Nope, it is the fault of the Trump administration for changing the policy and disregarding laws. Making even the ones with the right to seek asylum to cross the border and ask authorities for asylum as international law, that the US signed too, allows.

So, what if the mother were speeding down the highway at, say, one m/ph over the limit?

Why do you hate America?

#3 is a bit sketchy, otherwise all true.

They provide some legal details and you have to read pretty closely across a number of articles to pick up that they seem to be purposefully obfuscating their descriptions and that it doesn’t mean what they’re implying in their titles and introductory paragraphs. And quite a number of articles don’t go into it, and none that I have seen have mentioned the law in the OP. I had to find it by trusting that Kristjen Nielsen was being honest and trying to determine what she was referencing in her quotes.

Is it your assertion that all, or even a majority, of adults in families affected by this are guilty of at least a felony?

“Why did you shoot that unarmed man?”
“He was reaching for something and I got scared.”
“Ah, okay, it’s clearly not your fault. He pretty much shot himself.”

:rolleyes:

This is not the result of immigrants crossing the border. This is the result of a Trump administration policy. You can talk about extenuating circumstances, you can make it clear that the alternatives were all bad, but at the end of the day, nobody is forcing the Trump administration to separate thousands of families and put children in cages. They have decided that, out of all the possible policies and enforcement options at their disposal, this is the one they want to go with.
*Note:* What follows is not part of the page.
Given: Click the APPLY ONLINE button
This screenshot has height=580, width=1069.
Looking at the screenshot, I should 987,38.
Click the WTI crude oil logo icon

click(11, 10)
It is absolutely and without a doubt their fault. And if you want to defend this policy, that absolutely has to be your starting point. “We decided to separate families and put children in cages in response to illegal immigration, here’s why that’s a good thing.”

Perhaps a better analogy:

“Why is that guy on death row for smoking a joint?”
“Hey, we may have implemented laws making marijuana possession punishable by death, but he broke the law, so clearly it’s his fault and our hands are absolutely clean.”
“Ah, I see. Totally not your fault. He basically killed himself.”

Trump should not institute a new policy of purposefully separating parents from their children for deterrent purposes. There’s nothing stopping him from requiring that families be housed together. That is his fault.

You should not be supporting this morally hideous and entirely unnecessary policy. That is your fault.

Again, the law isn’t really the issue. The issue is the application of a law with the intent of traumatizing children, to bully compliance from Democrats on a heartless immigration bill.

Arguing about the law, it’s initiation, who started it, etc are all just side discussions. The government has made no secret of the motivation here. To extort cooperation from reluctant lawmakers, USING MIGRANT CHILDREN.

Detention of innocent children as a bargaining chip. That’s a level of evil that is indefensible, in my opinion.

I heard an interesting piece on NPR this morning, and followed up on it.

In January 2016, ICE started a program known as the “Family Case Management Program” which was an alternative to detention, dealing with people who are supposed to go to immigration court and lived in a handful of cities that were part of a pilot program. One of the top criteria for entering the program was whether the person had young children, and they were seeking asylum. Basically, the same population that is embroiled in the controversy today.

Now get this, you people who look kindly on locking up children in cages because “we just have to” – the program, before the Trump Administration shut it down, resulted in 99 percent of its enrollees showing up for immigration court, including families who were ultimately deported. This program also cost about nine times less than the daily cost of a detention center bed.

And furthermore, I just learned there was another alternative to detention that according to an IG review appears to have been about 95% successful in keeping asylum seekers from absconding.

So when people like Trump, Sessions, Neilsen, and other depraved individuals claim that they have no choice under the law, they are lying. They STOPPED a legal program that appears to have been extremely successful, in order to abuse children.